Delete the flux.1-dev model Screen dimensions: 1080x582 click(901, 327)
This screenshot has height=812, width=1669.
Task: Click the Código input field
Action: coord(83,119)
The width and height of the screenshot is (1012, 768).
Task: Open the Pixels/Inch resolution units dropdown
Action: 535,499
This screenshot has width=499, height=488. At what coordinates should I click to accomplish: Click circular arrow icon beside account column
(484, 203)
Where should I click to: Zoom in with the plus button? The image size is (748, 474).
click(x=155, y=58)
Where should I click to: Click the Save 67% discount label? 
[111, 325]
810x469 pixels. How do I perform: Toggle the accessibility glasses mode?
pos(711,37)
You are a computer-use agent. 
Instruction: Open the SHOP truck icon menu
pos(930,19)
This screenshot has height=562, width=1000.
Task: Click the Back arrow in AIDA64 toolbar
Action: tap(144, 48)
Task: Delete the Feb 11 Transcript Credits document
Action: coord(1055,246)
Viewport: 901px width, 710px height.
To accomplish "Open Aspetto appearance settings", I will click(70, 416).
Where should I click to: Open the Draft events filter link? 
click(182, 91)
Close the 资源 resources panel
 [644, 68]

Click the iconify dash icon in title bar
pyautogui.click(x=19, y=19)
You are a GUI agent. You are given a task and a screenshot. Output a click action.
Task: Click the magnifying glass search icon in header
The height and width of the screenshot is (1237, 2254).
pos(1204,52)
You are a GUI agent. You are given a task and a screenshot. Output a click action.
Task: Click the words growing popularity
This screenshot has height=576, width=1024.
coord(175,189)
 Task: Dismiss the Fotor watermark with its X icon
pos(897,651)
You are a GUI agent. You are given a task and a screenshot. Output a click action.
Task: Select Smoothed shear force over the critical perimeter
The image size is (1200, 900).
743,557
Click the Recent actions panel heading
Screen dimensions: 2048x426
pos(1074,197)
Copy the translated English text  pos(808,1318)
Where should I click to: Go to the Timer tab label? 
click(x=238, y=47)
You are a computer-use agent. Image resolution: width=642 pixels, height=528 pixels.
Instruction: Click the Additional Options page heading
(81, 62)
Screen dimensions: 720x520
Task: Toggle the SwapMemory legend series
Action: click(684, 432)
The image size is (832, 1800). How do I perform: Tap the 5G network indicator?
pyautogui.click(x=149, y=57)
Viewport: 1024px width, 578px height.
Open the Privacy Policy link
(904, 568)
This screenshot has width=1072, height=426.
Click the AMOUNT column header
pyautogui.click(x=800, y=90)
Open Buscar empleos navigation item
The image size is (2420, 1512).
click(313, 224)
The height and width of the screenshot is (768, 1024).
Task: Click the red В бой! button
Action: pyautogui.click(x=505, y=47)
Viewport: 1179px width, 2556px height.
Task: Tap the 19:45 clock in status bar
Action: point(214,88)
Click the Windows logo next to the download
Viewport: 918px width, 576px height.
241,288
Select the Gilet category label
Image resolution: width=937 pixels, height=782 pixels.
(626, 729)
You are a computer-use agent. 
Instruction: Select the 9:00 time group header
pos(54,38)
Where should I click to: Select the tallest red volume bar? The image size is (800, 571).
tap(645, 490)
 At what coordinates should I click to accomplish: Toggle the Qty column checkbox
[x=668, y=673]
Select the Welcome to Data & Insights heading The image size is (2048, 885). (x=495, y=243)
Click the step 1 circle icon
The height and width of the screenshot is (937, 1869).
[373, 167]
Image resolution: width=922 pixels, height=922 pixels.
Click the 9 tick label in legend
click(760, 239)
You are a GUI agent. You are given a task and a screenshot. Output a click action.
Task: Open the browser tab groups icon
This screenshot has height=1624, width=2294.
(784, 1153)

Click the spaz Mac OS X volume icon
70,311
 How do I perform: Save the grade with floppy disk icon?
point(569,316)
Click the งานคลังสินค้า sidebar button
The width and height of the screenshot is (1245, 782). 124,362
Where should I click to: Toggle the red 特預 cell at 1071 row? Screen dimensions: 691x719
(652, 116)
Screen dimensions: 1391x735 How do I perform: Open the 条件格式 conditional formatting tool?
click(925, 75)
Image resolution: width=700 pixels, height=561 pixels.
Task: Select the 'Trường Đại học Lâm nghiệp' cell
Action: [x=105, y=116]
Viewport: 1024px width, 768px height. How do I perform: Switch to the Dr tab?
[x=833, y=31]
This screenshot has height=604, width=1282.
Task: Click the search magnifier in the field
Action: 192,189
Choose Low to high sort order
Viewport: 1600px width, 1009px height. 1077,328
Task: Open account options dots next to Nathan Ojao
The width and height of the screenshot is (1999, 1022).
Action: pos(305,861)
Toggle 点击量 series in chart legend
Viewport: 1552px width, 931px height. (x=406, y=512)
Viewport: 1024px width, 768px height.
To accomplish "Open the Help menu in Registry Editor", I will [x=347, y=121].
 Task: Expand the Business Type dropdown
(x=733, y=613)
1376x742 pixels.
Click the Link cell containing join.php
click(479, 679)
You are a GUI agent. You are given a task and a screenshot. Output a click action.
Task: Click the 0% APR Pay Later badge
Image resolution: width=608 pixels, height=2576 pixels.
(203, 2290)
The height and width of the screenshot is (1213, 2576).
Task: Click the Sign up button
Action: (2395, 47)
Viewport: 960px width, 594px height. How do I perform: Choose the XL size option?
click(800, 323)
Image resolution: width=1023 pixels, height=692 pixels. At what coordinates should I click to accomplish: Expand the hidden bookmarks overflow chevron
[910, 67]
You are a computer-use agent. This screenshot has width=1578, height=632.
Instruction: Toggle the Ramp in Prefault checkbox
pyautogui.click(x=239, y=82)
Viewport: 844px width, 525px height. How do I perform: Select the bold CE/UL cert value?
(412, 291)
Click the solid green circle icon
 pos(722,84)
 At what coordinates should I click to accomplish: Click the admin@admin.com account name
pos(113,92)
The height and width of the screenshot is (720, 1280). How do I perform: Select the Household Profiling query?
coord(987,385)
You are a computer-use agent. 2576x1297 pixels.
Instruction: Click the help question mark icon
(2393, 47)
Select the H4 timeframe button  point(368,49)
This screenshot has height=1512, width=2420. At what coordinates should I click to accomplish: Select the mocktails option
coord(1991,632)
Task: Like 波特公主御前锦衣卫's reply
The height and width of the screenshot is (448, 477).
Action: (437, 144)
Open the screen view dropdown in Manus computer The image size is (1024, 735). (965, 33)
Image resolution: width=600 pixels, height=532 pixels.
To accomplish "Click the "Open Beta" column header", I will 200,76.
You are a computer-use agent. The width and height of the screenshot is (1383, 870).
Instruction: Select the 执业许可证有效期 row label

........

» EXERCISE DIRECTIONS: Return every line from the first one above through the line containing "pyautogui.click(x=19, y=19)", copied with no changes.

» REPLY TO THE EXERCISE:
Delete the flux.1-dev model Screen dimensions: 1080x582 click(901, 327)
This screenshot has height=812, width=1669.
Task: Click the Código input field
Action: coord(83,119)
The width and height of the screenshot is (1012, 768).
Task: Open the Pixels/Inch resolution units dropdown
Action: 535,499
This screenshot has width=499, height=488. At what coordinates should I click to accomplish: Click circular arrow icon beside account column
(484, 203)
Where should I click to: Zoom in with the plus button? The image size is (748, 474).
click(x=155, y=58)
Where should I click to: Click the Save 67% discount label? 
[111, 325]
810x469 pixels. How do I perform: Toggle the accessibility glasses mode?
pos(711,37)
You are a computer-use agent. 
Instruction: Open the SHOP truck icon menu
pos(930,19)
This screenshot has height=562, width=1000.
Task: Click the Back arrow in AIDA64 toolbar
Action: tap(144, 48)
Task: Delete the Feb 11 Transcript Credits document
Action: coord(1055,246)
Viewport: 901px width, 710px height.
To accomplish "Open Aspetto appearance settings", I will click(70, 416).
Where should I click to: Open the Draft events filter link? 
click(182, 91)
Close the 资源 resources panel
 [644, 68]

Click the iconify dash icon in title bar
pyautogui.click(x=19, y=19)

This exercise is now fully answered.